*Takuro Ogura1, Satoshi Asano2, Hiroyuki Yamauchi1, Ami Kobayashi3, Kyoko Muto3, Sakie Sumikawa3, Yuichi S. Hayakawa4
(1.Graduate School of Frontier Sciences, The University of Tokyo, 2.Graduate School of Global Environmental Studies, Kyoto University, 3.Eizaburo Nishibori Memorial Explorer Museum, 4.Faculty of Environmental Earth Science, Hokkaido University)

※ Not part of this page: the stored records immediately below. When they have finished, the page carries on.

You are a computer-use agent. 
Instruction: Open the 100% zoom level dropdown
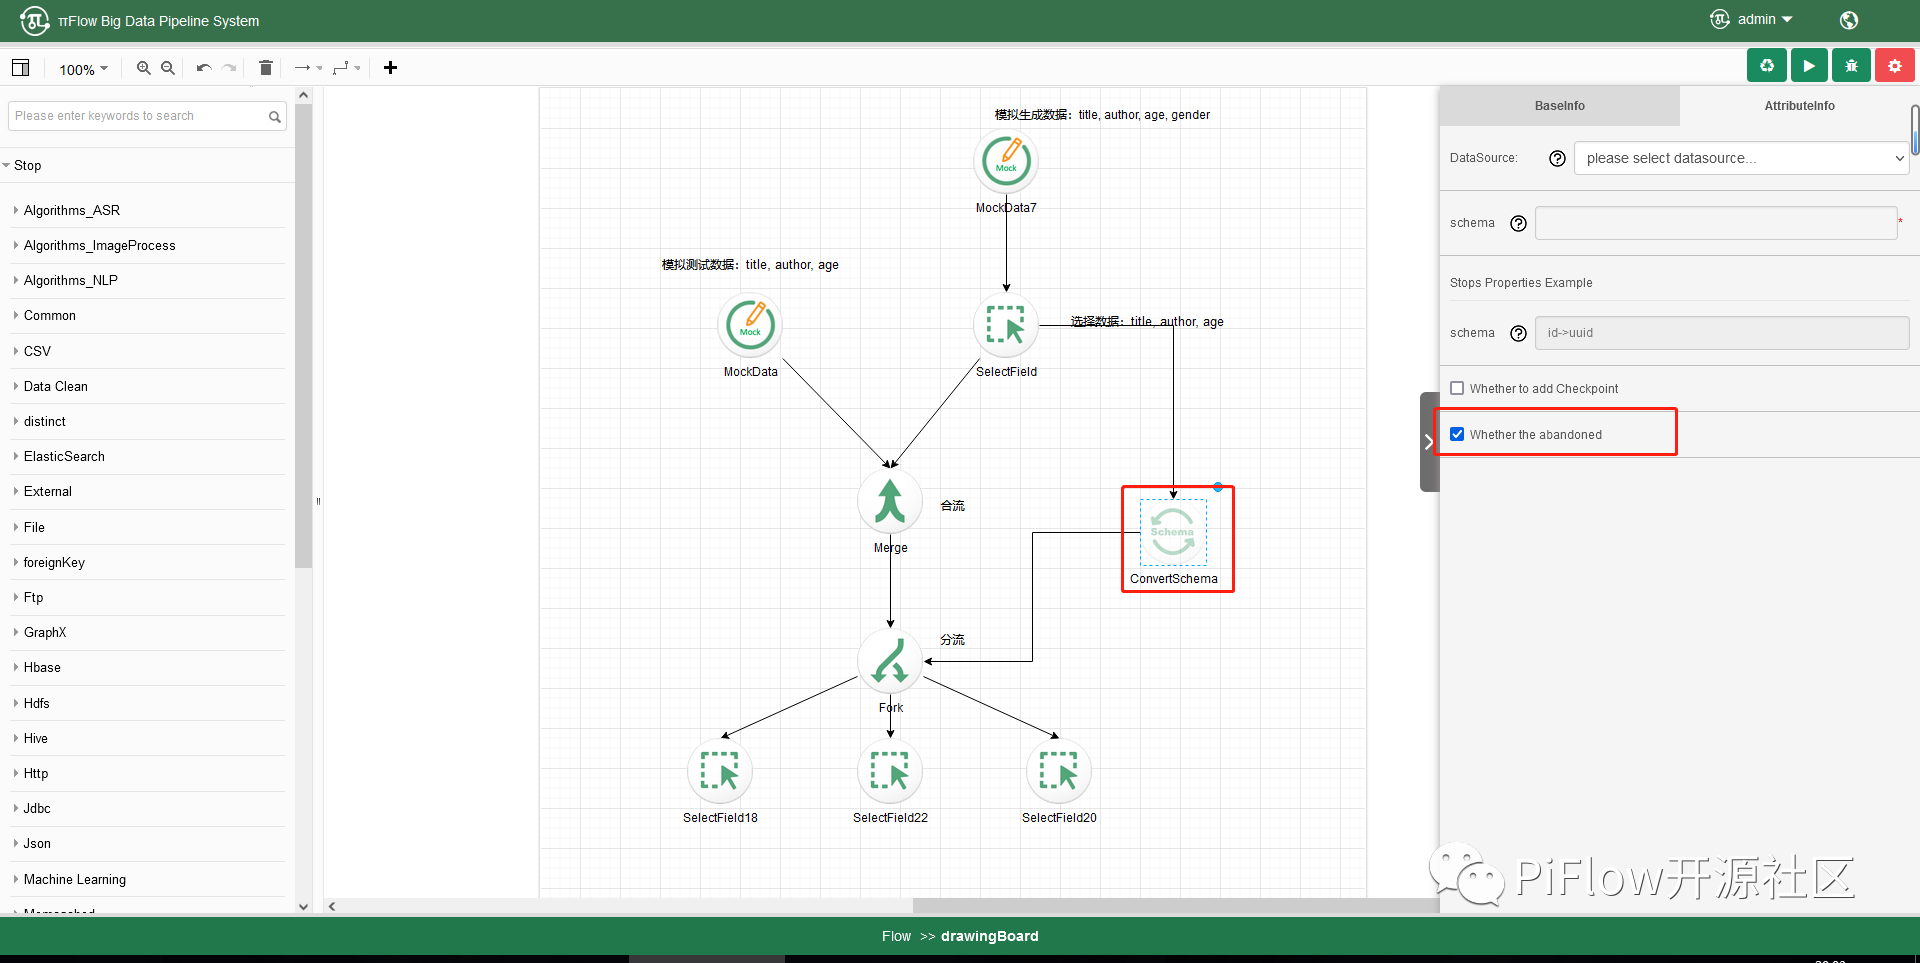point(83,69)
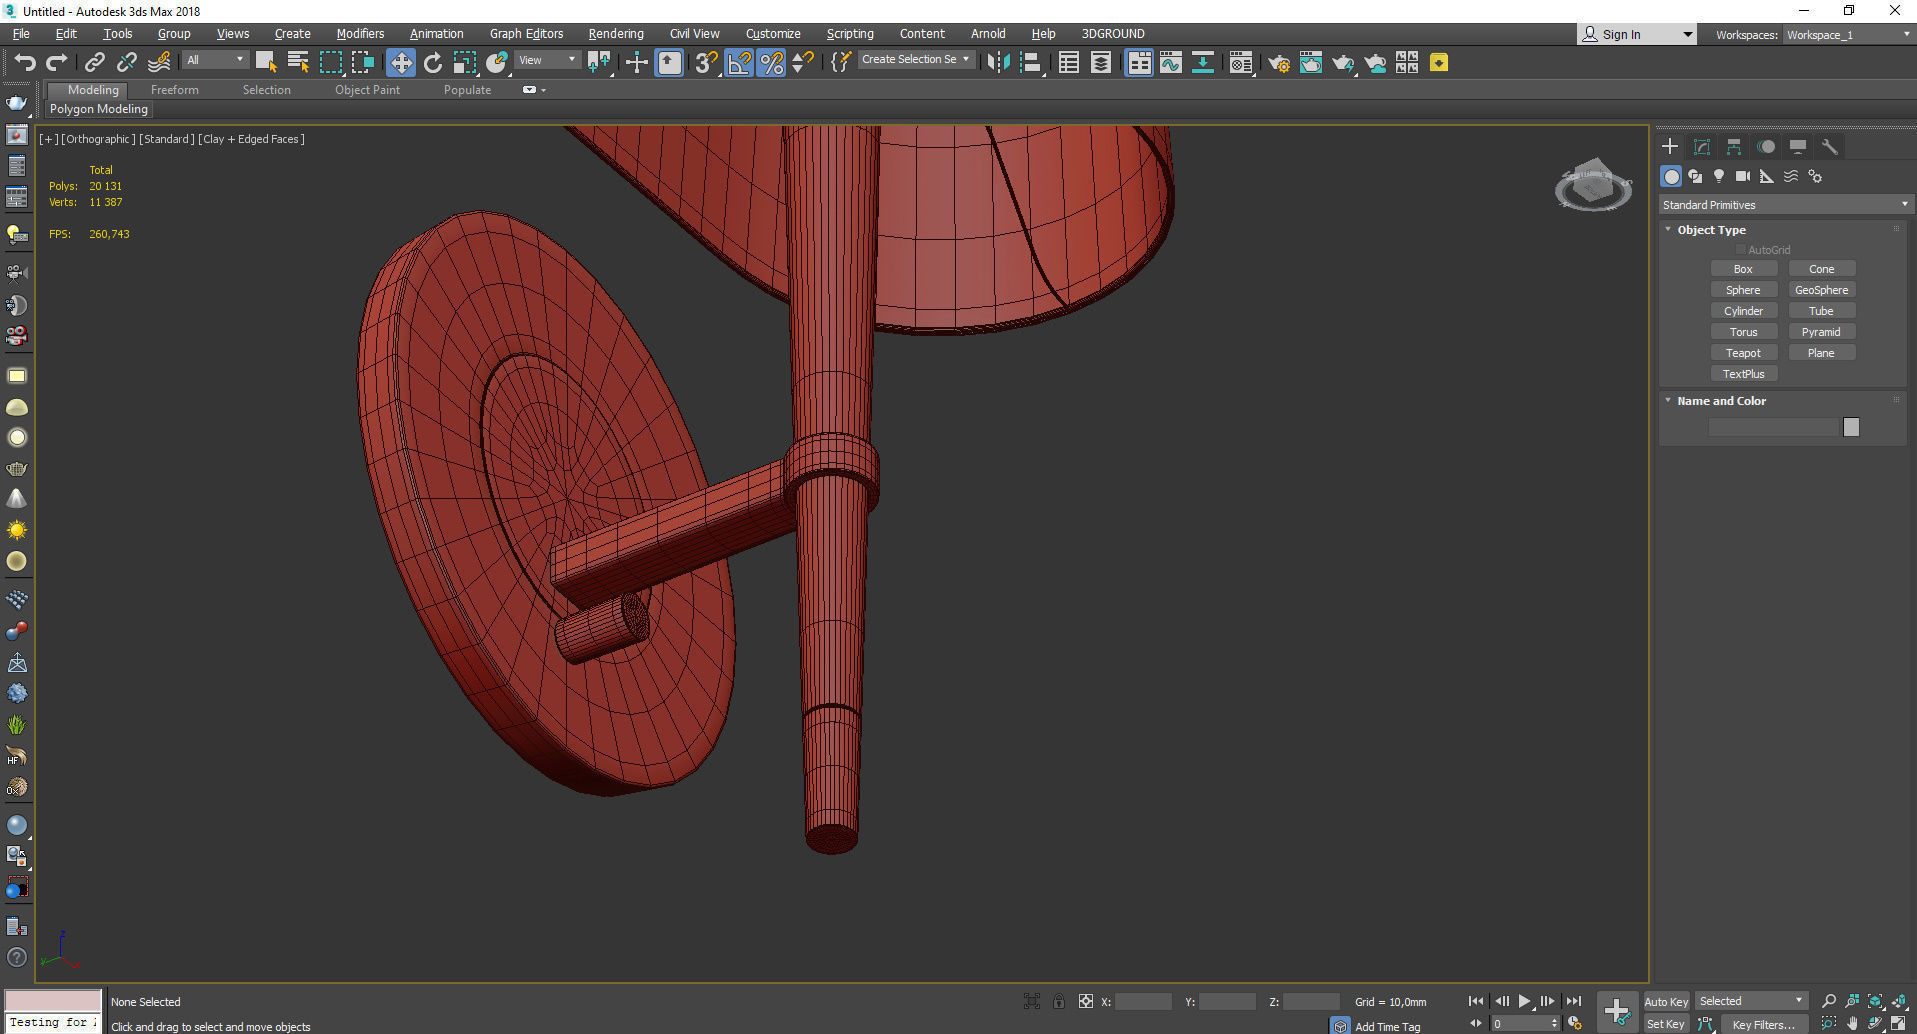Click the Mirror tool icon
Image resolution: width=1917 pixels, height=1034 pixels.
tap(997, 63)
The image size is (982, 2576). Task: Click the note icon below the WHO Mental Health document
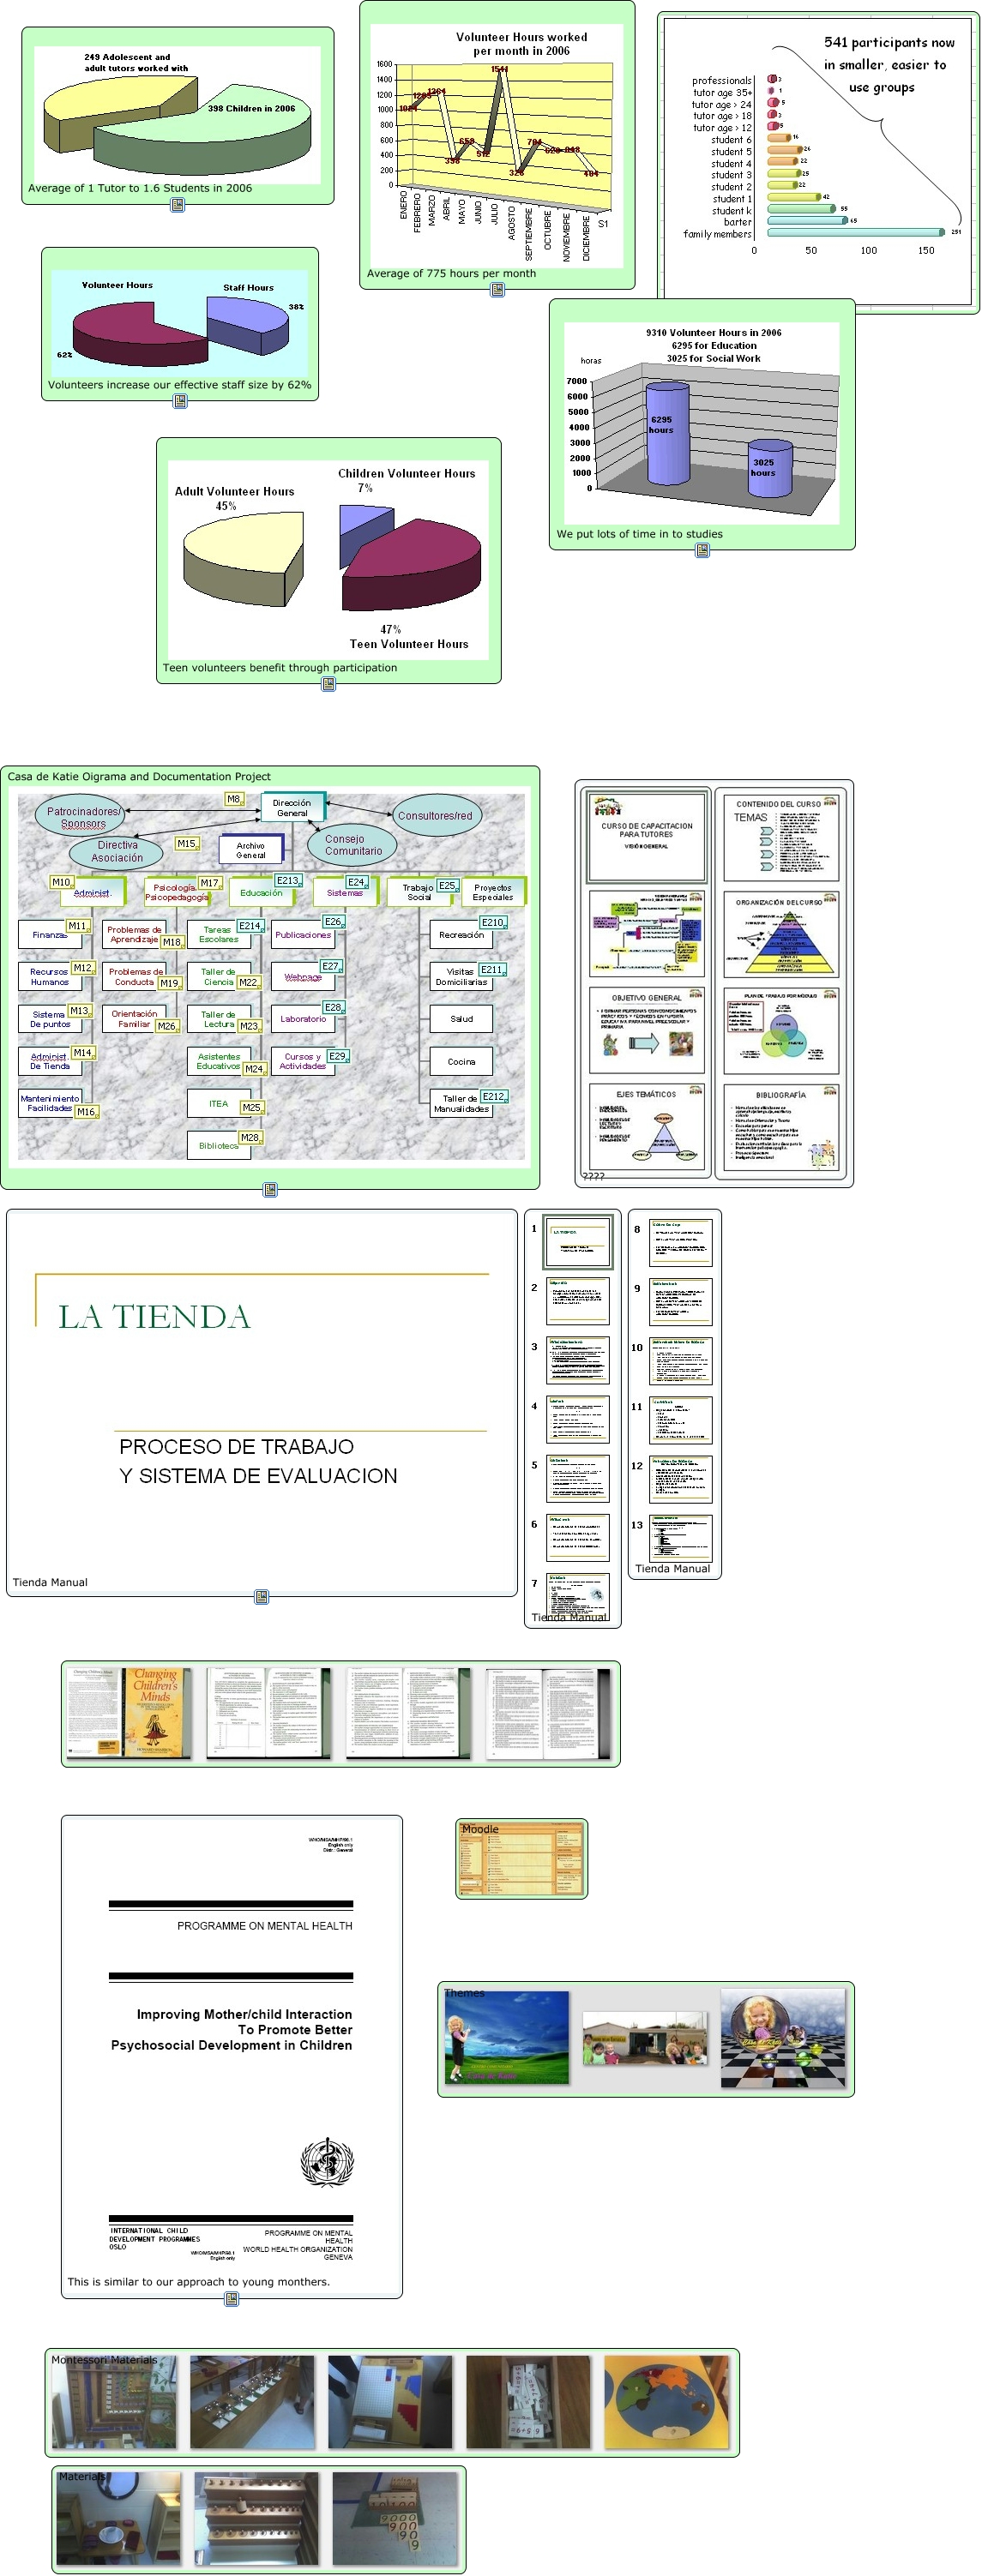click(231, 2299)
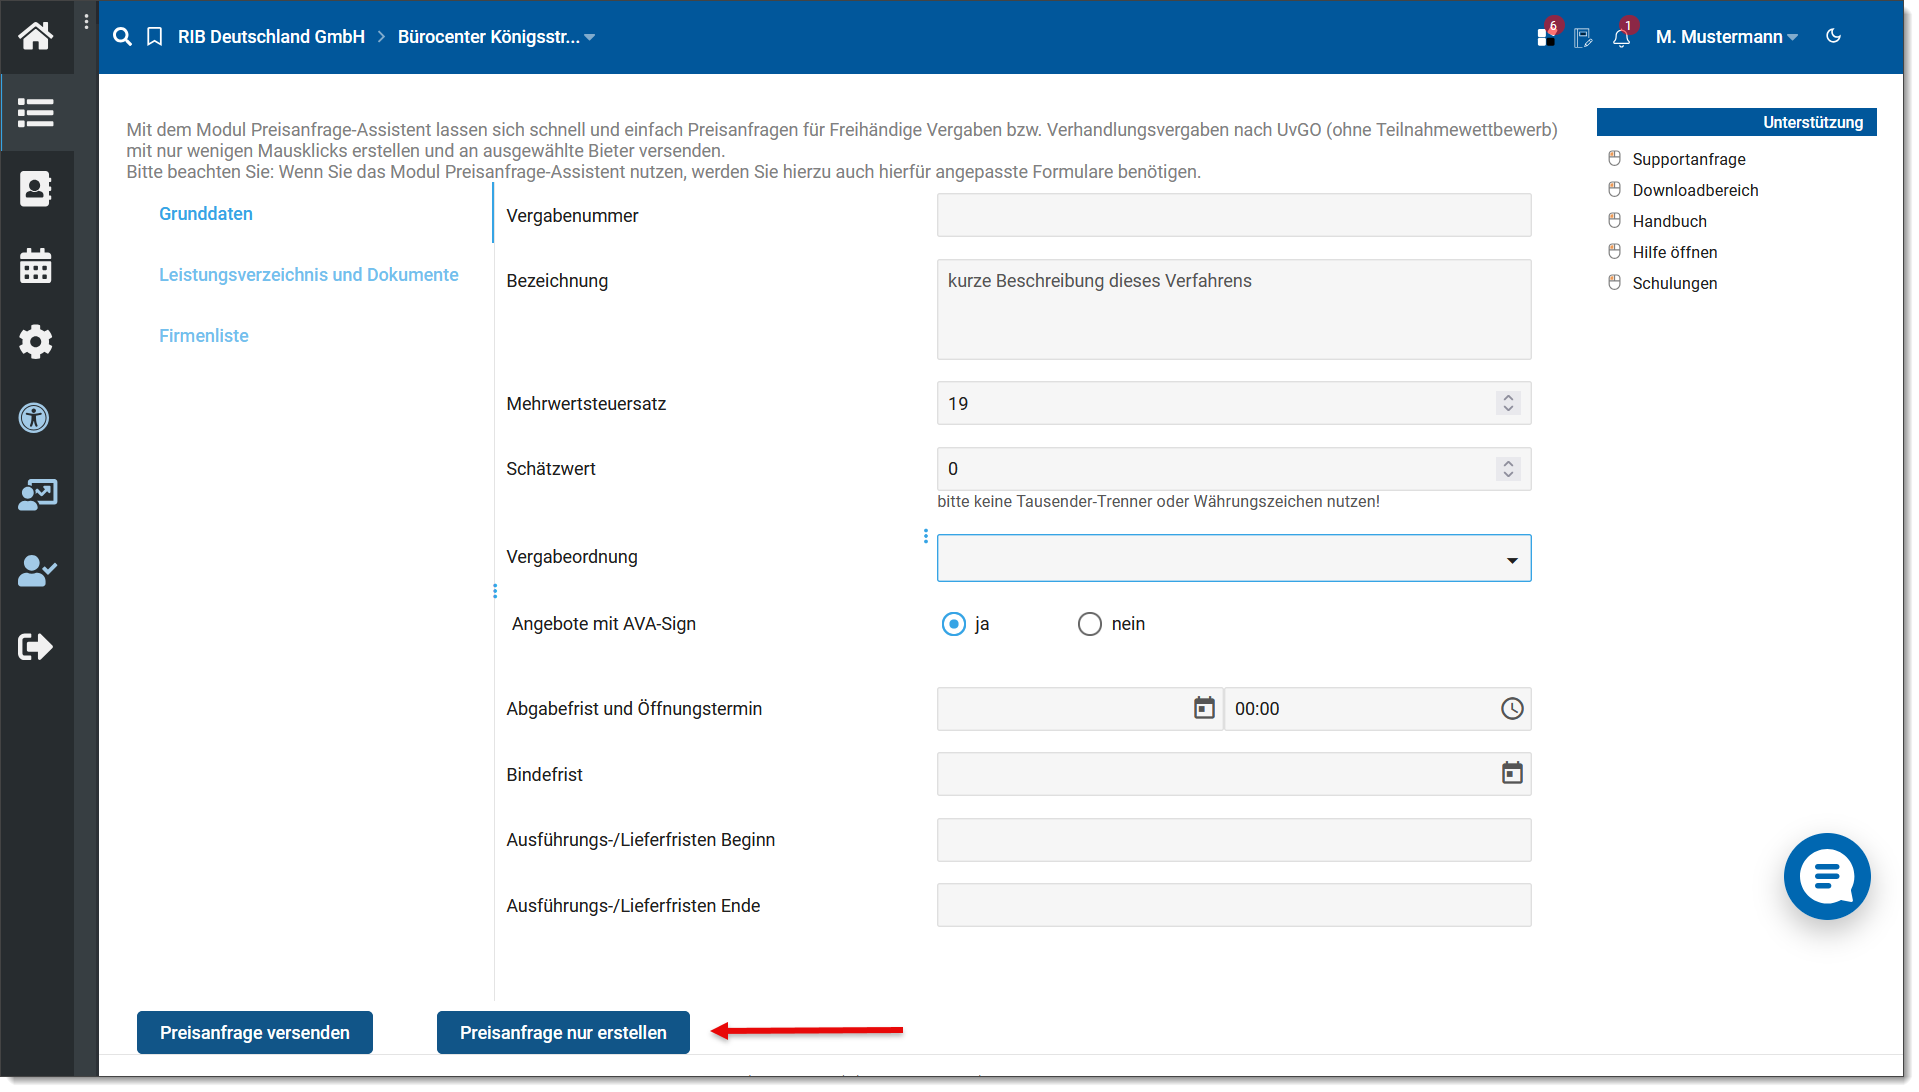Screen dimensions: 1919x1092
Task: Click into the Vergabenummer input field
Action: 1233,216
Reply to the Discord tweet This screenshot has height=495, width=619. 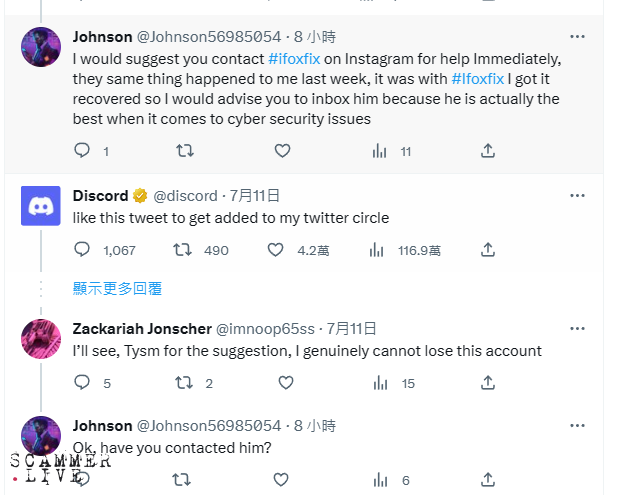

Keywords:3D print models, geomorphological process, erosion, outreach, high-definition topographic data
Two-dimensional (2D) representations of land surface including photographs and maps are often used for promoting understandings of geomorphological processes. It is commonly known that representations of geomorphological processes based on such 2D information has a certain effect on enhancing the understandings and spatial thinking by people, but the use of 2D information may also have a limitation in its understandability for recipients particularly if their skills and knowledge of land surface are not well established. To provide more intuitive appeals to recipients’ senses, we examine methods of presenting geomorphological processes using three-dimensional (3D) information. Using topographic measurement methods including unmanned aerial system-based structure-from-motion photogrammetry (UAS-SfM) and terrestrial laser scanning (TLS), we can readily capture the change of natural environment at high-definition. Furthermore, these methods enable not only 2D representations such as photographs and maps but also 3D representations such as high-density point cloud, 3D mesh, and 3D print models. In this study, we use 3D print models based on UAS- and TLS-derived topographic data to examine the effectivity of 3D information in promoting people’s understandings of geomorphological processes. We carried out a public exhibition at a local museum and conducted interviews with visitors. First, we showed the visitors aerial photographs of sea cliffs in two different periods and asked them to describe changed areas. After that, we showed them two 3D print models and asked to describe the changed portions. The visitors were unable to specify the changes in the sea cliffs from the 2D aerial photographs, but they correctly pointed out many changed portions with the 3D print models. They also realized the amount of erosion and the rate of erosion with the 3D print models. The multi-temporal 3D print models are therefore effective in contributing to people's intuitive understanding of geomorphological processes.